-- Exercises --
1) In the Kilroy transcript, where is the Kilroy drawing carved?
2) Write out the Kilroy transcript word for word from "Ben: Honestly so" to "about this figure?".
3) Carry on the Kilroy transcript from its last line.
## start Text segment
Ben: The "it" here was not the memorial itself. Phil didn’t feel much of a connection to that. It felt too abstract. But this secret treasure he was looking for? THAT is what drew him to this monument. And what moved him. Once he found it.
Phil: And I finally peek around and over a fence just beyond it. Kind of hidden in the corner is a little drawing, and it's of a man peeking over a wall, his giant nose is kind of hanging over it and under it, it says Kilroy was here.
Amory: Kilroy was here. Hiding in plain sight on the World War II memorial in Washington D.C. A little image with text. Staring back at him.
Phil: The eyes are basically usually two dots. In some cases they're drawn differently, but two dots and then it's just a line drawing.
Ben: The line drawing is extremely spare. It’s this little bald head with beady eyes and a big droopy nose and two sets of little fingers. All peering over a horizontal line that looks like a wall. Even though it’s meant to feel like a secret, it’s not. The image and text is literally carved into the stone of this memorial.
Phil: This was part of the design of the monument from the beginning. And, I was really interested in how something so ephemeral as this graffiti could make it onto a monument and actually endure to be like a part of World War Two history.
Amory: This graffiti is part of World War II history because, during the war, this little doodle wasn’t just here.
Phil: I mean, he ends up everywhere.
Ben: Everywhere as in ALL OVER THE GLOBE. And yet, for a long time, nobody knew why. Where it came from. It was just this recurring, mysterious piece of graffiti. Sometimes the text changed. There were different versions of the image. But the basic building blocks were always recognizable.
Amory: And this guy Phil, the ephemera correspondent for Vox? He’s been slightly obsessed ever since he found out about it.
Ben: Honestly so have we. Because it represents what many believe to be the FIRST example of something — something that is really common decades later in a totally different digital context.
Ben: What did you start to learn about this figure?
Phil: I guess what I learned is that it was really similar to a modern meme in a lot of key ways, where, like, the origins are murky in the beginning and then it's everywhere. There are different variations, country by country. And then eventually even places like Hollywood are trying to capitalize on this meme and make it into a bigger thing. So there's just so many different similarities to the way that memes kind of churned through the culture today.
## end Text segment
## start Given data
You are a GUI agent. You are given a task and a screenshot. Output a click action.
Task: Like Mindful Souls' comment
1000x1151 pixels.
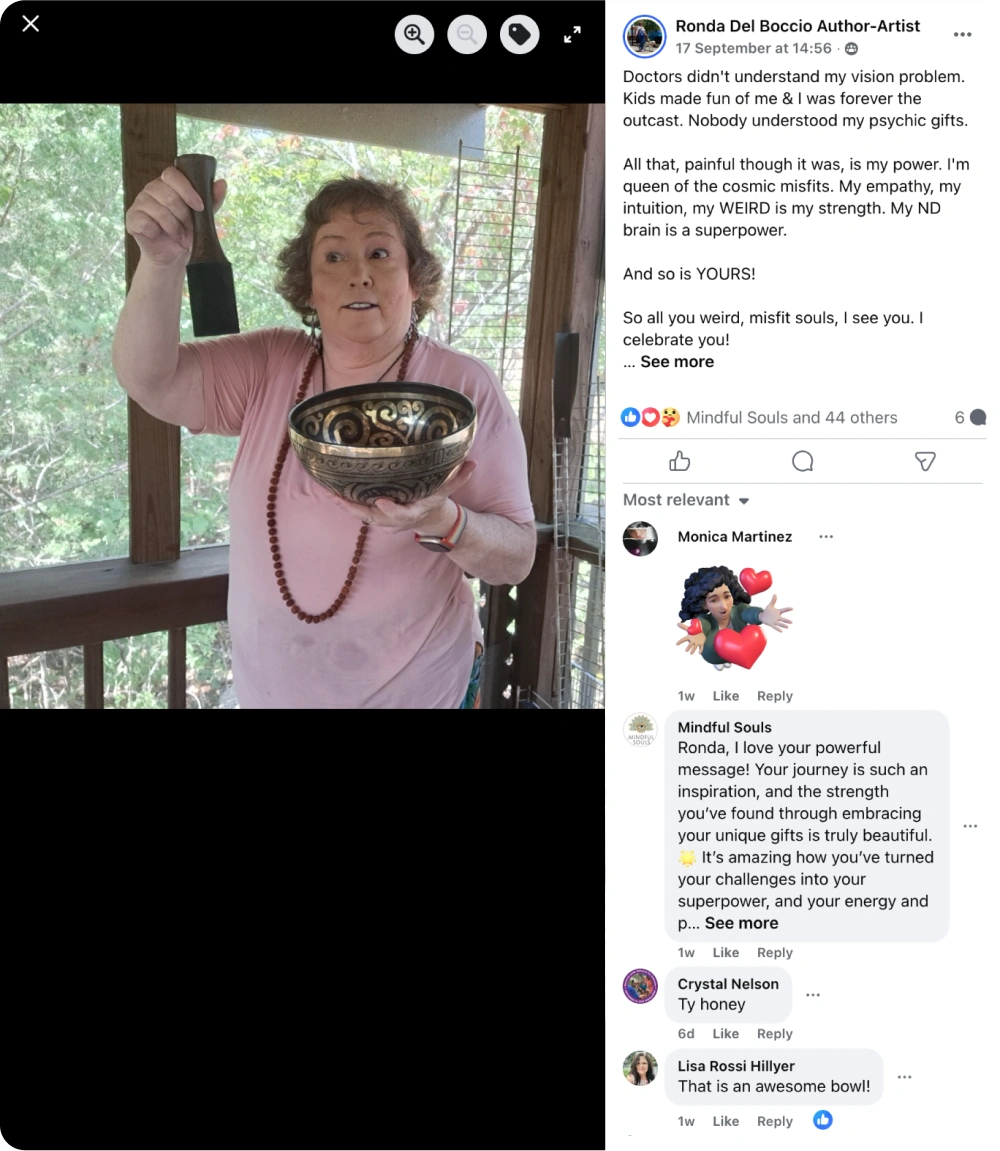[x=725, y=952]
## end Given data
-- Response list --
1) Into the stone of the World War II memorial in Washington D.C.

2)
Ben: Honestly so have we. Because it represents what many believe to be the FIRST example of something — something that is really common decades later in a totally different digital context.
Ben: What did you start to learn about this figure?

3)
Amory: I’m Amory Sivertson…
Ben: I’m Ben Brock Johnson, and once again we are asking you to listen to Endless Thread.
Amory: Which is coming back to you from WBUR, Boston’s NPR Station. How do you do, fellow kids?
Ben: We arrive with a new set of stories in hand about something that has become a building block of the internet as we now experience it. Something that...might actually be a lot more important than we realize. Because it’s having a fundamental impact on how we as humans communicate.
Amory: And that communication has power. To impact our personal lives...and even define our recent collective lived experience.
And maybe change the course of history. In big ways and small.
Ben: MEMES! We’re talking, of course, about Memes! And today we want to start with Kilroy which, 80 years later, is for people like Phil, a secret treasure. With mysterious origins. Mysterious for us, and even for the people who were around during its meteoric rise in popular culture.
Amory: Kilroy also has a record of mutation, of changing and morphing over time. With different levels of importance, and layers of meaning. So we’re going to learn more about Kilroy. And dang it, we’re going to figure out where he came from. And why he exists. Because he is arguably the first real meme.
Ben: But what do we MEAN when we say MEME? These days, we usually mean a photo, sometimes a screen-grab from a video, but a still image with that bold, white font on it.
Amory: IMPACT FONT baby. And that image can be anything. It can be Spongebob Squarepants.
Ben: And often is...
Amory: It can be a puppet. It can be the fist of an anthropomorphic cartoon aardvark named Arthur.
Ben: Or a kid swinging a stick in his garage pretending to be Darth Maul. Or ACTUAL Star Wars characters Anakin and Padme.
Amory: One of my personal favorites.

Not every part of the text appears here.